┏━━

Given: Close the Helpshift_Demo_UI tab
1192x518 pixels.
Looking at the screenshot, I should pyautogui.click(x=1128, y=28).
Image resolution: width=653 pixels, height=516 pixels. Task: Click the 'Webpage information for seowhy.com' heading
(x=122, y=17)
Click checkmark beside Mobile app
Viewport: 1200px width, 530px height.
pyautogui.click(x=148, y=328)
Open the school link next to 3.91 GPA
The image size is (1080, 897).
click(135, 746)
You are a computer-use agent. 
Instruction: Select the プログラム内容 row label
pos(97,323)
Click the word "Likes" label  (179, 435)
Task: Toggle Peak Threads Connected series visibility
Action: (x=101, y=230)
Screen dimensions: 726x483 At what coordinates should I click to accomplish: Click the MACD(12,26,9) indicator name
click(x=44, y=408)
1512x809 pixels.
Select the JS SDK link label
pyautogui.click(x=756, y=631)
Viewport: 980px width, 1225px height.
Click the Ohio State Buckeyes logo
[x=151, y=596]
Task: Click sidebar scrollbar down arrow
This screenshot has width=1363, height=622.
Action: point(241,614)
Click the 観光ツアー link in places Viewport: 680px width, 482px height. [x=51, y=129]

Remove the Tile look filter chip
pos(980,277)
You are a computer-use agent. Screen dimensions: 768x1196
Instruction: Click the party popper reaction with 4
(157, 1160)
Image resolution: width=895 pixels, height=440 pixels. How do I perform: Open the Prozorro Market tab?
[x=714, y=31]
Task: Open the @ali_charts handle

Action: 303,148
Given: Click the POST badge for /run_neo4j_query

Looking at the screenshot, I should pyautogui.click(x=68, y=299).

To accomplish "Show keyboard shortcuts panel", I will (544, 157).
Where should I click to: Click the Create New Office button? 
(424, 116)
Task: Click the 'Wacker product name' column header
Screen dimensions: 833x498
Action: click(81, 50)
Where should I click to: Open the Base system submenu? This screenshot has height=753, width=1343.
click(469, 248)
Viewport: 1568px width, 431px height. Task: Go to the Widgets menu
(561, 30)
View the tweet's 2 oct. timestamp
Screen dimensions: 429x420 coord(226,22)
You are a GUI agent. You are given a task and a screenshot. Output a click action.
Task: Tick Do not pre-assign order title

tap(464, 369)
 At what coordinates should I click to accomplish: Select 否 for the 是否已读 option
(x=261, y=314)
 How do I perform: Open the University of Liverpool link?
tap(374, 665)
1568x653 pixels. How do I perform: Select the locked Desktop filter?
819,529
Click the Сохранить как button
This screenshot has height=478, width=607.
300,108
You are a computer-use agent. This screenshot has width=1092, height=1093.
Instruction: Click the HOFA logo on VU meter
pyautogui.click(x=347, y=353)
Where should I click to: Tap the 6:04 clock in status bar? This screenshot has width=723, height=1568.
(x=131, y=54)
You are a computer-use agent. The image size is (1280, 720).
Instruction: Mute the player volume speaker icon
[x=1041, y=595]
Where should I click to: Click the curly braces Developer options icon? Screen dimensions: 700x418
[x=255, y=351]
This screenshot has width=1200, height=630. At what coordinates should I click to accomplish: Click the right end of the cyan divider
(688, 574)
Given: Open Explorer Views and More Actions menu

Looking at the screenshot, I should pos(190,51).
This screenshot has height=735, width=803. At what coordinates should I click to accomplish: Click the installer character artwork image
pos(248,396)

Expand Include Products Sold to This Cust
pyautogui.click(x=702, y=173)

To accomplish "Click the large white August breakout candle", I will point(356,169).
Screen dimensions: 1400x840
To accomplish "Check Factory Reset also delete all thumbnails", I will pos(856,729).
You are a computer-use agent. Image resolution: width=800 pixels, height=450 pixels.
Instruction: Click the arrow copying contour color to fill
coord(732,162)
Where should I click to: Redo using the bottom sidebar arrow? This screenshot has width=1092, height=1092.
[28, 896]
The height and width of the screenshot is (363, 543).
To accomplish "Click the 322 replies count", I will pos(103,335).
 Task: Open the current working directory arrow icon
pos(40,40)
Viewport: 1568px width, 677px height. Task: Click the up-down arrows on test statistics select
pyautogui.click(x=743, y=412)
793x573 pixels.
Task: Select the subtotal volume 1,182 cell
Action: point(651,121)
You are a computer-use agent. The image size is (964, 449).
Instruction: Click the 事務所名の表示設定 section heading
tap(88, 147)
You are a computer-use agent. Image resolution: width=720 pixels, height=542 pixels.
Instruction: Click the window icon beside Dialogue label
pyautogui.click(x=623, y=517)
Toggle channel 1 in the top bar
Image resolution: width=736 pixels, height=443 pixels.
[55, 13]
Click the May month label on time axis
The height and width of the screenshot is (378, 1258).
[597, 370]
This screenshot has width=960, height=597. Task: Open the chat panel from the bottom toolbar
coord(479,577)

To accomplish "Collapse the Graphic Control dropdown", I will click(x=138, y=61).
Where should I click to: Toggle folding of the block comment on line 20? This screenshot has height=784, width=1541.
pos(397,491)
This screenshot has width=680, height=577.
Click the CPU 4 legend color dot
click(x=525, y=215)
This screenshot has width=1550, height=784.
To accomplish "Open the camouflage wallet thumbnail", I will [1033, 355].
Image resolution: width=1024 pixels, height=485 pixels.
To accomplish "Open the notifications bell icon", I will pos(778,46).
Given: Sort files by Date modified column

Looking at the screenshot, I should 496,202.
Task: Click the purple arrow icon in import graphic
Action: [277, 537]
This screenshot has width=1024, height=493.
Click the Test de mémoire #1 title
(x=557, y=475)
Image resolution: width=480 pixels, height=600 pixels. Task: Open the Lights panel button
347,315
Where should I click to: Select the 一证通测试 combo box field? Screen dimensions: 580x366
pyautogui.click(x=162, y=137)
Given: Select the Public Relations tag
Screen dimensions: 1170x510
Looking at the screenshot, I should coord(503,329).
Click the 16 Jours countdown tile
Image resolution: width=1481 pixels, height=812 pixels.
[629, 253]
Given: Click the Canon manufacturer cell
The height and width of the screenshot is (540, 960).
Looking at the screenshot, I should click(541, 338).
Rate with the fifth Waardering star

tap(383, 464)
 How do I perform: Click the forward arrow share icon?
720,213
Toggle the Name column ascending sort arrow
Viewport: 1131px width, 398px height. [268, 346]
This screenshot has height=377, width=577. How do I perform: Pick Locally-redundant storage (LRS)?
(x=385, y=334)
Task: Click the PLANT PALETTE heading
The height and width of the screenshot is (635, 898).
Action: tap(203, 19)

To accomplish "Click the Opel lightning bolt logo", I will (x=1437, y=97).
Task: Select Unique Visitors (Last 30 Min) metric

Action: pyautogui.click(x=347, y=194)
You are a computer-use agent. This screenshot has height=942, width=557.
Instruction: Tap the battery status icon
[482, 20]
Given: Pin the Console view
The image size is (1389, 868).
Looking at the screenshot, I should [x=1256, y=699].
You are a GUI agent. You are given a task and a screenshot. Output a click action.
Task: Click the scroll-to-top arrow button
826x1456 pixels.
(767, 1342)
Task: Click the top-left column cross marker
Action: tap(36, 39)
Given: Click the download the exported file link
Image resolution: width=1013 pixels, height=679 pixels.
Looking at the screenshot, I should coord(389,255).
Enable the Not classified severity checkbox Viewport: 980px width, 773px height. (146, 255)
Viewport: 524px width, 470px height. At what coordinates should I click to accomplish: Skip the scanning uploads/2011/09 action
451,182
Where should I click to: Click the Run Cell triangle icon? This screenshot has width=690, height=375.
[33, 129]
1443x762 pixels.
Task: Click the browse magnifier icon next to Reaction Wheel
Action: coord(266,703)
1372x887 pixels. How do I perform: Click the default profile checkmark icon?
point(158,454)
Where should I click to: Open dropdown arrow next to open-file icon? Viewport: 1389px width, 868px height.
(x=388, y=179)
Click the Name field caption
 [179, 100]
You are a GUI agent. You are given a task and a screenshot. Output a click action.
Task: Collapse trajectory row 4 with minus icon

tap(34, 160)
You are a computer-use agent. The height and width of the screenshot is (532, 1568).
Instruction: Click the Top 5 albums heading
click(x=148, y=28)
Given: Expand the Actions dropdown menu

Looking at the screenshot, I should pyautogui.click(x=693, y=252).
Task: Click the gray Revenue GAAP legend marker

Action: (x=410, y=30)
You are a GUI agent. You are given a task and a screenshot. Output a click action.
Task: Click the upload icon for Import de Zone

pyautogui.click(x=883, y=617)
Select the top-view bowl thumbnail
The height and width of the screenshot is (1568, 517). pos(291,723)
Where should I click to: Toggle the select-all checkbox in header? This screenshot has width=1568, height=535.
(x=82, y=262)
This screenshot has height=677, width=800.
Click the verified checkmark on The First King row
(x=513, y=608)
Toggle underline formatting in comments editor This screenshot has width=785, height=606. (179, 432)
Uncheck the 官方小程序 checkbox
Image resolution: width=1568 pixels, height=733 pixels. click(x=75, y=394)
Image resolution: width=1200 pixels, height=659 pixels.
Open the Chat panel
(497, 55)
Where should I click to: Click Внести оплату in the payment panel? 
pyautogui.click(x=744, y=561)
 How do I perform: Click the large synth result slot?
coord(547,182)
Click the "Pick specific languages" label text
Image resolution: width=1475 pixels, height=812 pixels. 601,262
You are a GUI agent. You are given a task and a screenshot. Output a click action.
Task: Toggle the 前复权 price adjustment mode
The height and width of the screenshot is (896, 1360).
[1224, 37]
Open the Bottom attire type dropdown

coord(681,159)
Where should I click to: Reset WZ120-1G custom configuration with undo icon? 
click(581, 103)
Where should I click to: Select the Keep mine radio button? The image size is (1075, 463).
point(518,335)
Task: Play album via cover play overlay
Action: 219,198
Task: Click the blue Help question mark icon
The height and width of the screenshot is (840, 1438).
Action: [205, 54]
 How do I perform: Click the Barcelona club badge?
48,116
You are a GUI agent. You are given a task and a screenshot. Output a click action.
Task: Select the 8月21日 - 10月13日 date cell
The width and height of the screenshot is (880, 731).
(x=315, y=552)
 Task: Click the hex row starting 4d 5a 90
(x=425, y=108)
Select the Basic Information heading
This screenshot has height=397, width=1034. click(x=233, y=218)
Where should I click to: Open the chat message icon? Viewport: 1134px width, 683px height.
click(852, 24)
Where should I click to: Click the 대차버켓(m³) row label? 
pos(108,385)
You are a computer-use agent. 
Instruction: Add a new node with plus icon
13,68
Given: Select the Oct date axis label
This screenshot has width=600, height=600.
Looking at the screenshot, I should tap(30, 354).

┗━━

#### TASK DETAILS
From the records above, repeat exactly the lines from the one with "Toggle channel 1 in the top bar" through the one with "Image resolution: width=1024", both included.

#### RESPONSE
Toggle channel 1 in the top bar
Image resolution: width=736 pixels, height=443 pixels.
[55, 13]
Click the May month label on time axis
The height and width of the screenshot is (378, 1258).
[597, 370]
This screenshot has width=960, height=597. Task: Open the chat panel from the bottom toolbar
coord(479,577)

To accomplish "Collapse the Graphic Control dropdown", I will click(x=138, y=61).
Where should I click to: Toggle folding of the block comment on line 20? This screenshot has height=784, width=1541.
pos(397,491)
This screenshot has width=680, height=577.
Click the CPU 4 legend color dot
click(x=525, y=215)
This screenshot has width=1550, height=784.
To accomplish "Open the camouflage wallet thumbnail", I will [1033, 355].
Image resolution: width=1024 pixels, height=485 pixels.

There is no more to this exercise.